An AFL insight – Inside the mind of Adelaide Crow, Josh Jenkins

Since the completion of the 2012 AFL football season, Josh Jenkins, the big number 20 from the Adelaide Crows has enjoyed visiting his hometown of Swan Hill.  Thomas Dullard caught up with him to discuss trade week, his move to Adelaide, Kurt Tippett, the AFL, the media and more.

This time last year, to his own admission, it was Josh Jenkins’ name on the trade table. A year on, and almost two years into his AFL career, Jenkins avidly remembers how he ended up at the Adelaide Crows.

“Trade week is a pretty tough week. A lot happens but nothing happens,” Jenkins said.

Exactly one year ago, he knew it was unlikely he was going to stay in Melbourne, but the 197cm footballer was faced with day-to-day uncertainty.

“I knew there was a bit of interest and I was probably going to be on the move. Monday and Tuesday I sat around with nothing. No phone calls,” he said.

When the phone rang early on Wednesday, Jenkins’ and his management sprung into action.

After driving across Melbourne, successive meetings with both the Gold Coast Suns and the Adelaide Crows showed promise.

Adelaide seemed the most serious, but Jenkins’ future was still in the balance.

“I can remember there was a contingency of staff at the Adelaide meeting. So it was a lot more intimidating, they posed some pretty tough questions that I didn’t expect,” he said.

“I managed to squeeze my way through the meeting.
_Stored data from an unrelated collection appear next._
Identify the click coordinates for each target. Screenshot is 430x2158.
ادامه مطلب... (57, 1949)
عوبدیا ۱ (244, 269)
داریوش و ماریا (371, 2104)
But, I still didn’t know if I was staying in Melbourne, going to Adelaide or the Gold Coast, and I had two other clubs keen to meet.”

After flying to Adelaide with now-close mate Tom Lynch, he faced a meeting with coach Brenton Sanderson and the Crows football staff, before being tested with a detailed medical test.

“It was a pretty tough time. But, you just have to go with the flow a little bit and try present as best as you can.”

On the following Monday, almost 12 months to the day, the Crows snatched Jenkins up (plus pick 41) from the Bombers in exchange for pick 31 in the AFL draft.

Although he had to leave some close friends – including ex-team mate Michael Hurley, whom he has maintained close contact with – he has eased his way into the new job that he loves.

“I am happy with the move. I didn’t foresee how long it would take me to fit in, it took me a lot longer than I expected to settle in with the playing group,” Jenkins said.

“It is a dream job, but like every job it has its pitfalls. We are tested mentally, physically and emotionally.”

“But that is the same as a lot of jobs, but we have coaches breathing down our necks and pressure to always improve, 24/7 you have to be thinking am I doing the right thing for footy and the footy club.”

“Then there is the pressure from the media, especially in Adelaide. But. you just need to embrace it and if you do, it can work in your favour.”

Jenkins’ has seemingly incorporated into the Crows experience without any major glitches.

After playing 11 games with the Crows this year, he highlighted his game against Carlton at Etihad stadium – along with the four other road games – as stand out experiences.

Josh Jenkins in the inner sanctum at the Crows

As his appearances with the Crows increase, so does his profile. But, the big man accepts any extra attention.

“It is another thing you have to embrace as a part of the job,” he acknowledged.

“If the worst part of your job is having to get a photo with someone or talk about the weekends footy, you have a pretty good job.”

“It can get annoying, but there are a lot of bigger problems in the world than that.”

Jenkins’ debut in the AFL has not come shy of hard work – contrary to popular belief  – players all over the country are fine-tuning their bodies and game plans with countless hours behind closed doors.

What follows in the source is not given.